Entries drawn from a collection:
------------------------------------

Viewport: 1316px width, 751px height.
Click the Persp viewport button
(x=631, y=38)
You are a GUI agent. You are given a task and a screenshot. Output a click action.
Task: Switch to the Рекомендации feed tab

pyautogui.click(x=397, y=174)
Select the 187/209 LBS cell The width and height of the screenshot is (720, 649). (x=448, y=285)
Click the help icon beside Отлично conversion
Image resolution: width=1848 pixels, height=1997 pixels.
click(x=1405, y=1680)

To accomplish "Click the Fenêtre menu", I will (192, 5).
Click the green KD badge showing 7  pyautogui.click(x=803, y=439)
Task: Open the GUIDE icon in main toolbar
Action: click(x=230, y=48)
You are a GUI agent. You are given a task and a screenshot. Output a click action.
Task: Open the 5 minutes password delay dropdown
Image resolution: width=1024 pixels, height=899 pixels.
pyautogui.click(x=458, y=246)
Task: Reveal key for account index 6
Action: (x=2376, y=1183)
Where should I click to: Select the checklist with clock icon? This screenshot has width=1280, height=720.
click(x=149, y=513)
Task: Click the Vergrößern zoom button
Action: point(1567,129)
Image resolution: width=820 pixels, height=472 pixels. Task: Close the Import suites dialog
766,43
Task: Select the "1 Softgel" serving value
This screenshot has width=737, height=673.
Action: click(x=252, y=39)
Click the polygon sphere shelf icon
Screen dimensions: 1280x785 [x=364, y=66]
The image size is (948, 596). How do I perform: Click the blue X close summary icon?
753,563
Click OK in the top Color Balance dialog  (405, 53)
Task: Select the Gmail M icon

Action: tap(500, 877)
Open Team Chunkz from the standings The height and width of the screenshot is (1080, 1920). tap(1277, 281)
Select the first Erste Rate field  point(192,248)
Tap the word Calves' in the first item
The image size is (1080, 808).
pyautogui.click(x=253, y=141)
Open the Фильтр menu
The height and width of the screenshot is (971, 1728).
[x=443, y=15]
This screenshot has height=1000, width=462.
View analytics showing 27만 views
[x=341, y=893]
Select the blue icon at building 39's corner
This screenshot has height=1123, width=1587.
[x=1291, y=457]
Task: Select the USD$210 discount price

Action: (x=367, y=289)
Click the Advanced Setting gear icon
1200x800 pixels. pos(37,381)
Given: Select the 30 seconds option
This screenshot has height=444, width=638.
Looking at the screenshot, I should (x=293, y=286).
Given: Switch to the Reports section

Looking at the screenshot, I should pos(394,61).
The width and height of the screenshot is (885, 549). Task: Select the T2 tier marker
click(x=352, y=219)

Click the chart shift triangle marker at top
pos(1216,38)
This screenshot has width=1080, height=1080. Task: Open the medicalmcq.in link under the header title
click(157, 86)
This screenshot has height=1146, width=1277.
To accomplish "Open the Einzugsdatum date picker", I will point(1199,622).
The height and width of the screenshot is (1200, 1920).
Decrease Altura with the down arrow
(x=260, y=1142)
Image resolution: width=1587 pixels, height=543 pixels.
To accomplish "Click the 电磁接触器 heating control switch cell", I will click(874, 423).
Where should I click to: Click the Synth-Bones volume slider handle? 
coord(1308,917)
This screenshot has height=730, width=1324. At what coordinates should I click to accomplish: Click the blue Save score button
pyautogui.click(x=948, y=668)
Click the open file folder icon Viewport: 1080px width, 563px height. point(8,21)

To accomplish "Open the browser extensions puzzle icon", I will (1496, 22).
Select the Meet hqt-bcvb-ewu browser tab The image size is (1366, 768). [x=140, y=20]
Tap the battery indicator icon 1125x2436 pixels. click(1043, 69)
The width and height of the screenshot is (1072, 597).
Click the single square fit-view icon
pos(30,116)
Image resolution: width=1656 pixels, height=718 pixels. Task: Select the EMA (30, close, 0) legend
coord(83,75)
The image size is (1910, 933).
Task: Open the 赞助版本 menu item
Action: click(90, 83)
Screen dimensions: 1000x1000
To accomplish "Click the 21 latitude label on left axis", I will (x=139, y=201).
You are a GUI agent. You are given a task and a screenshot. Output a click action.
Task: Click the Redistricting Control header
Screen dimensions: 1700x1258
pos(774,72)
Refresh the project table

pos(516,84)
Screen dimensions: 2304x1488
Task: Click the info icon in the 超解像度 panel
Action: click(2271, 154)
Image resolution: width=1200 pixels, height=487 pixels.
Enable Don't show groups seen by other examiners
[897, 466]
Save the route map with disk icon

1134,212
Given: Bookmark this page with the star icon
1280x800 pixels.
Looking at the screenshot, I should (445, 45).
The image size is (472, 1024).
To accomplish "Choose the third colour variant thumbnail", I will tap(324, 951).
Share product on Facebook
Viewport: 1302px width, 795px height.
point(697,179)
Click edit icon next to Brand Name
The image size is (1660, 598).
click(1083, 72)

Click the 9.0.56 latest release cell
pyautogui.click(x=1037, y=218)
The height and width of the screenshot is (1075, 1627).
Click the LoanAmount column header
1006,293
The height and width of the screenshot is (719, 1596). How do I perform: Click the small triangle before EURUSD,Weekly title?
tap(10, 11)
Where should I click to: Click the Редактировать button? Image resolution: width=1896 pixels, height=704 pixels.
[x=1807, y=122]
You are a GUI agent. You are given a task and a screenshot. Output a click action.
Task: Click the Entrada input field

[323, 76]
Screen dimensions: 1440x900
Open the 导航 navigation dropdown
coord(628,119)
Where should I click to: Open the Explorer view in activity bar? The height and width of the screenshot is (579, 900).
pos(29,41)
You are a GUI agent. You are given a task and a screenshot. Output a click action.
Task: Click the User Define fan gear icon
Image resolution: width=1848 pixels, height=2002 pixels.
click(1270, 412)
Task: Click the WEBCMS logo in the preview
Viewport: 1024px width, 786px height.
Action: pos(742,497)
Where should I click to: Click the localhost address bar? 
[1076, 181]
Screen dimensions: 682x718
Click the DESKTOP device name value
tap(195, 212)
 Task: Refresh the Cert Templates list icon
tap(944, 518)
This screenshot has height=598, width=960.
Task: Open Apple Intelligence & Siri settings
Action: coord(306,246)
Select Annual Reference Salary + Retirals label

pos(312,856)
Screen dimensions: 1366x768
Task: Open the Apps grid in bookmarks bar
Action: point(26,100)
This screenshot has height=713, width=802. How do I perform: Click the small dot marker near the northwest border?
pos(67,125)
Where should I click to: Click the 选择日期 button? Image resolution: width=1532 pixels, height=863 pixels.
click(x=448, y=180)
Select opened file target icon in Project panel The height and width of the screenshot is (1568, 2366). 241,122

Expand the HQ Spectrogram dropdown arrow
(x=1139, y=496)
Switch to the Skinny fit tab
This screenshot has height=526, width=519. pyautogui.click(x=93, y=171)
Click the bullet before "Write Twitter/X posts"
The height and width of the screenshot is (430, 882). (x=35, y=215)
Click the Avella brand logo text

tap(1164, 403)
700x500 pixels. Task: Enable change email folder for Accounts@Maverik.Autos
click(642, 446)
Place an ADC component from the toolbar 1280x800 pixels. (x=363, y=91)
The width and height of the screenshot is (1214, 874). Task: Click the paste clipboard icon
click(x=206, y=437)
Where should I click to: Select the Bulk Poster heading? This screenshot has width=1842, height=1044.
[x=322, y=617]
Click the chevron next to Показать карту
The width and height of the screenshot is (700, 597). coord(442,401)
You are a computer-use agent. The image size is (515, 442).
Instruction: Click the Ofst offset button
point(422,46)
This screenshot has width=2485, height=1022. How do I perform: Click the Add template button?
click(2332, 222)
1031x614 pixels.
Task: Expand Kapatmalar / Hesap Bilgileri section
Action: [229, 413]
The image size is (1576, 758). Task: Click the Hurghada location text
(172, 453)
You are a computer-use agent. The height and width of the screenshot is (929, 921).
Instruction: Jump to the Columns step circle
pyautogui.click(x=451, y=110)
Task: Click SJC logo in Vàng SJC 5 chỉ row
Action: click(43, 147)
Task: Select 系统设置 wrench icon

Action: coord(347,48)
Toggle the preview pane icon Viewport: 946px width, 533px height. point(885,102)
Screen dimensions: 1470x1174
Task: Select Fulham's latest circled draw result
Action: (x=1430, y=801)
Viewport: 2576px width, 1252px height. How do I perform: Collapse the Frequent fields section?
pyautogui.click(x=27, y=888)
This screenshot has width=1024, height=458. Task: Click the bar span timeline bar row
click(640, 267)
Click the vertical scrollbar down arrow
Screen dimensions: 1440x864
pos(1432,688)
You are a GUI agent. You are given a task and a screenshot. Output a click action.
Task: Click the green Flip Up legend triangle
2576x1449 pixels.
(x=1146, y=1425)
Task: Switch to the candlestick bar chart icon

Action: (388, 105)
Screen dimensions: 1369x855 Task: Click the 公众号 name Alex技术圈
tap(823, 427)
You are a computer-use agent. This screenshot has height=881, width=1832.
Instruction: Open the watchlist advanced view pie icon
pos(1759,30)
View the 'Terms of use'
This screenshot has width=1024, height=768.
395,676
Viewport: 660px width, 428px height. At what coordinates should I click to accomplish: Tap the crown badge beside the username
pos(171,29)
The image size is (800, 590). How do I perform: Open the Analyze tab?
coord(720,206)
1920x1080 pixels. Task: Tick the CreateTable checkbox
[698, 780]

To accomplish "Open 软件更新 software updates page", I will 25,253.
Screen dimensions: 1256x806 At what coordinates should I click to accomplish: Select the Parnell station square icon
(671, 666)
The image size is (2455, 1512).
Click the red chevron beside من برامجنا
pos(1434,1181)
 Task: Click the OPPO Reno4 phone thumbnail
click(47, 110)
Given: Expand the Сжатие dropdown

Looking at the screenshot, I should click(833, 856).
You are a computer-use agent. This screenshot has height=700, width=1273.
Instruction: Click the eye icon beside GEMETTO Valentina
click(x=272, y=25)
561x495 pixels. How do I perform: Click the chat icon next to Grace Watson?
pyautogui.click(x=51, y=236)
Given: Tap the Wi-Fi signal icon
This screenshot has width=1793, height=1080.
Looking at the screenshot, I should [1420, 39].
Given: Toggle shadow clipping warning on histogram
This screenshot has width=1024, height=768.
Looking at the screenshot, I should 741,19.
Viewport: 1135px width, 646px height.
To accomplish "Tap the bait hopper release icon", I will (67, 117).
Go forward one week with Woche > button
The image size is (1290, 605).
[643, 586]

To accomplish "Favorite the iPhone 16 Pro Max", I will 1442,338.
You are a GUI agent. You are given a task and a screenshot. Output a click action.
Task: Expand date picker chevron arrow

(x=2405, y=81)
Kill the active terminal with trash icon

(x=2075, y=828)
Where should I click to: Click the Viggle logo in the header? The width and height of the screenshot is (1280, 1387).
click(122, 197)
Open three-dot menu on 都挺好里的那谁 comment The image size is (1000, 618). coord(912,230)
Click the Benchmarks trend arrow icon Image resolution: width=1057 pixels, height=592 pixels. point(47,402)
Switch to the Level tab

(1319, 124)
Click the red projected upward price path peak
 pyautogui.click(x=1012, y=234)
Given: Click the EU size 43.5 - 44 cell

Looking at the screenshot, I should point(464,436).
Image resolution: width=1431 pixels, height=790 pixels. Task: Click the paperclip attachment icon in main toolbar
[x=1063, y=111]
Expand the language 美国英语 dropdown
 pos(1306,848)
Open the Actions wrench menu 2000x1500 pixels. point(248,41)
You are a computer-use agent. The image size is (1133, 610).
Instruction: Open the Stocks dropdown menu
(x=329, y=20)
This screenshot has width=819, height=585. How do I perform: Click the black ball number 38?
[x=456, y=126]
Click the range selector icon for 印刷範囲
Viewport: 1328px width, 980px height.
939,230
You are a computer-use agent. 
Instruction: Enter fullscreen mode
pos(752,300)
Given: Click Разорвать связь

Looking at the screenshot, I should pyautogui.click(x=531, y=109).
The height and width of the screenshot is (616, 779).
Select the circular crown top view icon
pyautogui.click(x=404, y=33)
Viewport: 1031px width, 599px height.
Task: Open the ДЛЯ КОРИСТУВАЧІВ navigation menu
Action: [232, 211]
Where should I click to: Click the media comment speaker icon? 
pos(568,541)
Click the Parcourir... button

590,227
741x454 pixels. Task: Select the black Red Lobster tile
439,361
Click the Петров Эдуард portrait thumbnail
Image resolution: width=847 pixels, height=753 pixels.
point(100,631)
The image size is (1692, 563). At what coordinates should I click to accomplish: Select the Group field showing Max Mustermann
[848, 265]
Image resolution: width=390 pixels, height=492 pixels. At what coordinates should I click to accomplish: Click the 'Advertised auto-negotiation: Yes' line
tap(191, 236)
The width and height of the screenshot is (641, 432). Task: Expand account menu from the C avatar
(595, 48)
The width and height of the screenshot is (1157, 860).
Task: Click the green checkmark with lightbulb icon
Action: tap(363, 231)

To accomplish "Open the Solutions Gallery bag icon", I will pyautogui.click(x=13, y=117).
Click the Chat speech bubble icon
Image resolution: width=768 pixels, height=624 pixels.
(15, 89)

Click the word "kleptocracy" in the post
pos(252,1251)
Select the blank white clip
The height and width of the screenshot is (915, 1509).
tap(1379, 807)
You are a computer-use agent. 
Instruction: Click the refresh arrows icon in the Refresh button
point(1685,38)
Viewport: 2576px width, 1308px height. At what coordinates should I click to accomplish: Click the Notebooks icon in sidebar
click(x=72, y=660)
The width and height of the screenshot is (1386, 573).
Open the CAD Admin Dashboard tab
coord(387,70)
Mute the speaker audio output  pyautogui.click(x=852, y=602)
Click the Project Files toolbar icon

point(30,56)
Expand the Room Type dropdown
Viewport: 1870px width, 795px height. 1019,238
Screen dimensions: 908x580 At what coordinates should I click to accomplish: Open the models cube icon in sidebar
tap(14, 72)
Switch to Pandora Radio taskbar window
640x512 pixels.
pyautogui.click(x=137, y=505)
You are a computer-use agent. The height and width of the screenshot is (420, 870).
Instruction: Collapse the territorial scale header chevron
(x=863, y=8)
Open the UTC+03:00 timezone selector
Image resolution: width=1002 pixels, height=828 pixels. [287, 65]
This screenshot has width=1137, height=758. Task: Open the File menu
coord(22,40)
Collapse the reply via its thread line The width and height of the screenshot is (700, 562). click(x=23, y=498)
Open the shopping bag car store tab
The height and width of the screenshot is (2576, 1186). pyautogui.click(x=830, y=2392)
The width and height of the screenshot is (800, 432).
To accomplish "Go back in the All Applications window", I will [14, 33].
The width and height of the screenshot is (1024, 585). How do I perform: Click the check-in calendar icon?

------------------------------------

■ **CHALLENGE**
Find every line in the data that contains the word "green", and copy each one.

■ **EXERCISE ANSWER**
Click the green KD badge showing 7  pyautogui.click(x=803, y=439)
Task: Click the green Flip Up legend triangle
Task: Click the green checkmark with lightbulb icon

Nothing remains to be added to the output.